他似乎是个体面的男人,偶尔逛商场看见过的奢侈品品牌,陌生的标在衣服角落印下,熨烫平整的衬衣,笔挺的西装。这一切的外部装饰让他鼓起的肚子显得不油腻,反而多几分稳重。台上的他笑容很自信,很有感染力,我对他是我的父亲,有着油然而生的自豪。
演讲继续,流程进行,慢慢我开始觉得无聊,在宾客中坐着和他们似乎并无区别,我很想让大家知道我与他们有所不同。在我眼里,我也是这场婚礼的一位主角,但那时候的我不明白,我对于这场婚礼是个不大适宜的存在,我太小了,不明白为什么,我瞪大了双眼看着,妈,姥姥,刚在法律上成为我父亲的他。没人叫我上去。“估计是忘了吧”我如此想着。
婚礼结束当晚回家,我问妈妈“为什么不叫我上去呀,我也想发言。
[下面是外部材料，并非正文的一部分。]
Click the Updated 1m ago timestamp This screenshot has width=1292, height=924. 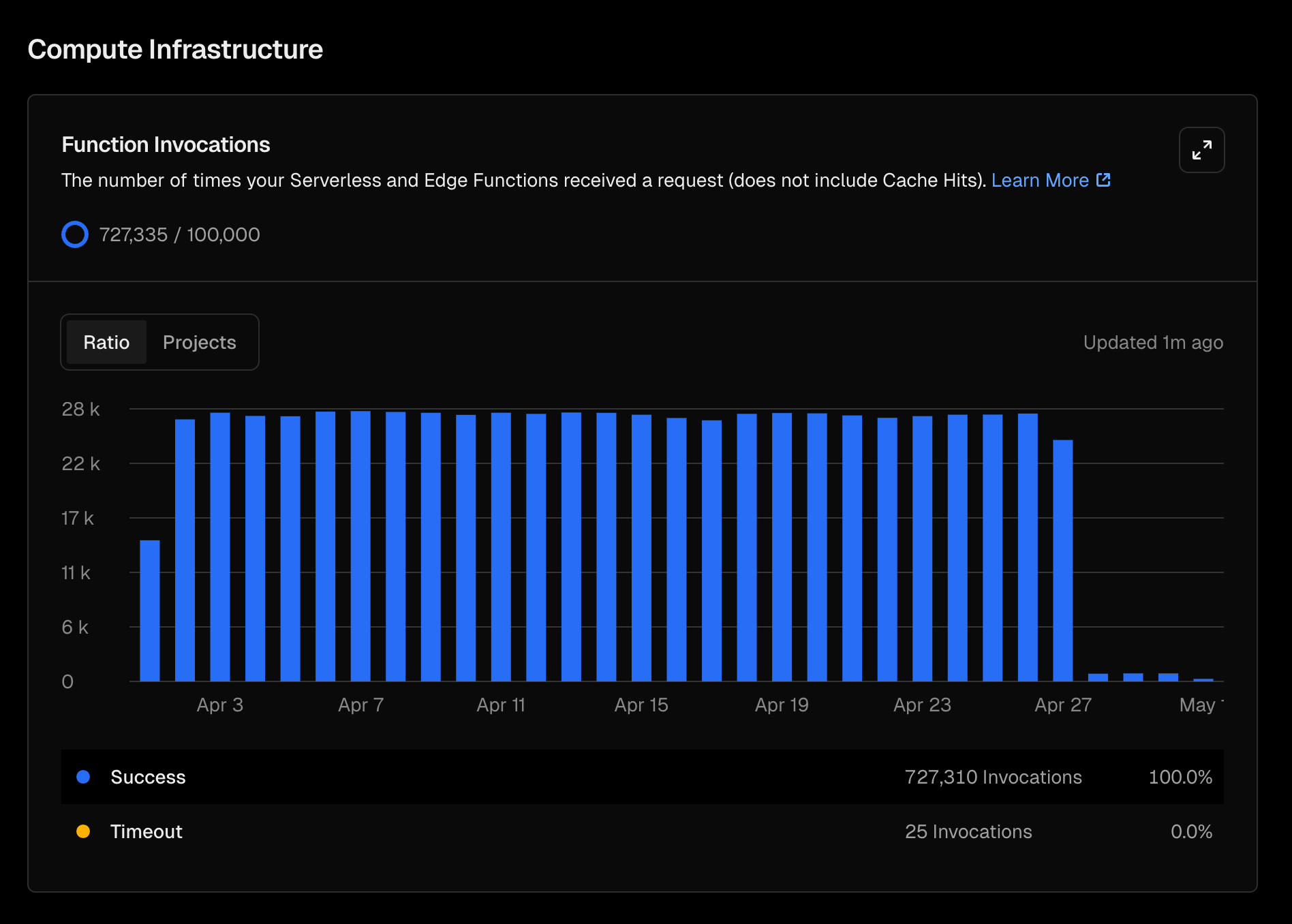pos(1153,342)
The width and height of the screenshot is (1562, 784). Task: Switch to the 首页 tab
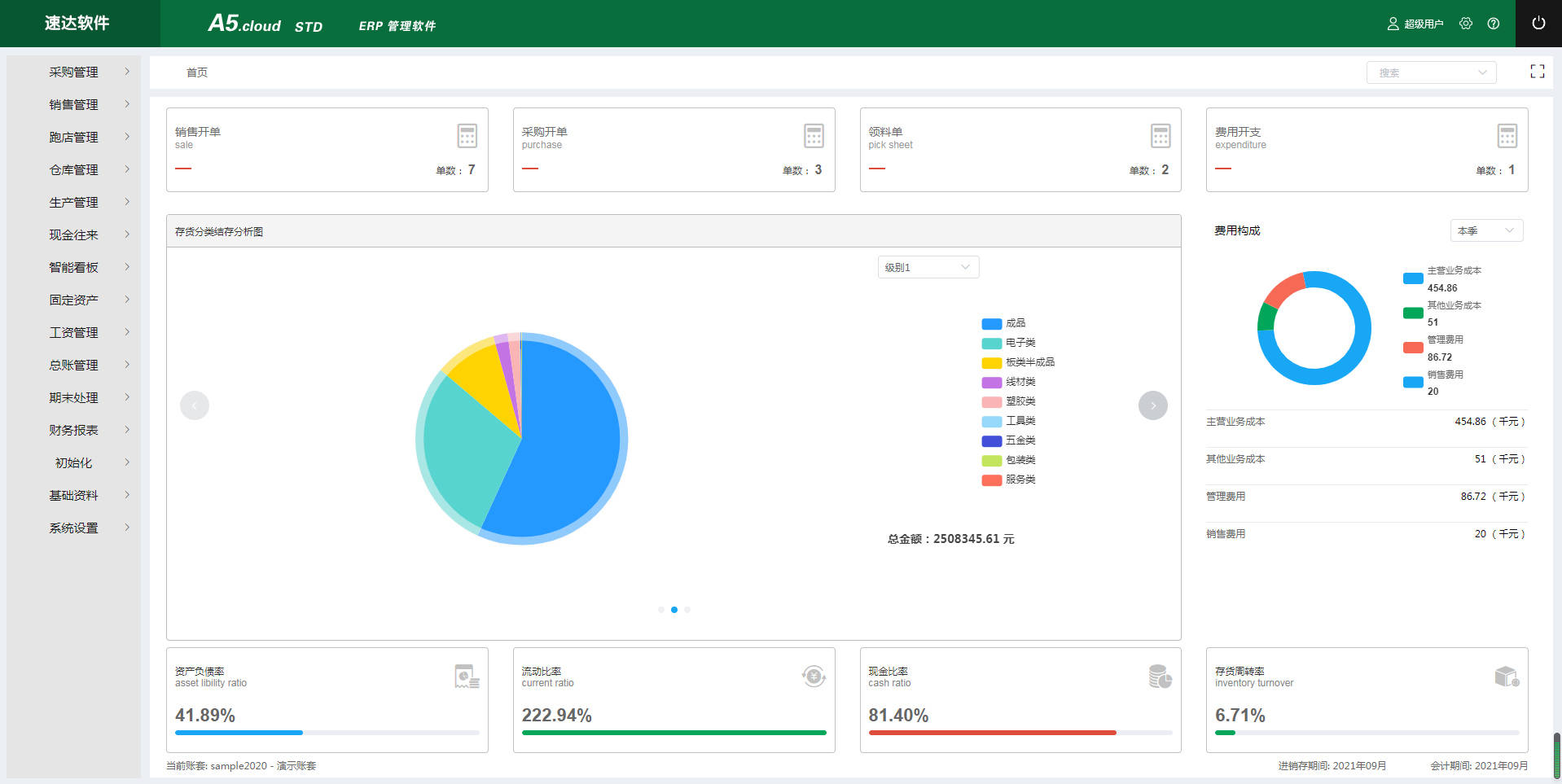tap(196, 72)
”妈妈支支吾吾的,最后蹦出那句“你还太小了”。那时候的我坚信这句话的真实与正确。
我们无法否认这世上有人将生活活成诗,我们向往并追求,我追求的结果是一句话:人生各有命。
在后来的日子里,父亲因为公司发生口角,本性格自傲的他,果断辞去了那份薪资超高的工作。带着我们一家回到最初我们共同的家乡,依靠以前他攒下的工资,也足以支撑一家三口的生活。接下来的三年,我从未见过他在家中大笑,也极少与他一起同桌吃饭。贷款买下的花园洋房很大,大到活了一天三个人都可以在不同的楼层,只有母亲知道他何时出门,也只有母亲知道他酒醉后几时回家。偶然间见过父亲喝醉的样子,他扶着门框半站着脱鞋。看到我在,他伸手招我过去,我被搂在他的臂弯坐在他的大腿上,一股冲鼻的酒味让我不由得稍稍后倾。他含糊的说着什么,但我听不清,只努力辨别出一句,“我不会让你和你妈吃苦的。”
当我知道的时候,他已经迷上了彩票,他这一年买彩票输的钱,已经让家里欠的房债无法按时还清,日夜累积的压力,让这宽敞的家像真空包装把我们挤压的喘不上气。那段时间,我喜欢关上灯一个人躲在茶几下面玩玩具,一次父亲喝醉早回看见我躲在茶几下面,黑暗中他走近我拿起玩具又随手一扔。我像受了天大的委屈,不停的哭,嘴咧开哭,安静的哭,歇斯底里的,哭累了,睡在茶几下一晚上。
后来这间很大的房子,被转手低价卖出,那对年轻夫妻像捡了宝,没几天就全款付清。一家三口住在一个租来的房里,没有以前大,没有以前精致,甚至上厕所都要互相商量先后。但是一种强烈的感觉告诉我,这才是家。
一切都慢慢步入正规,父亲也会按时出门,准时到家。母亲也不多过问,我只知道这个家可以安稳了。
不久后,父亲开了家公司与体育有关,也不知何时他在另外一处身兼高职。他每天穿着阿迪耐克,老款Polo衫在两处忙碌。当我问到母亲,为什么他不再穿以前的奢侈品,得知父亲说为了我和母亲不受苦,那些他都给卖了。我生日时收到的自行车,就是那些钱买来的。
与父亲相处不久,饭桌上还是较拘谨的,我深知他已经把我当成自己的儿子,也开始接近这个穿着Polo衫的他。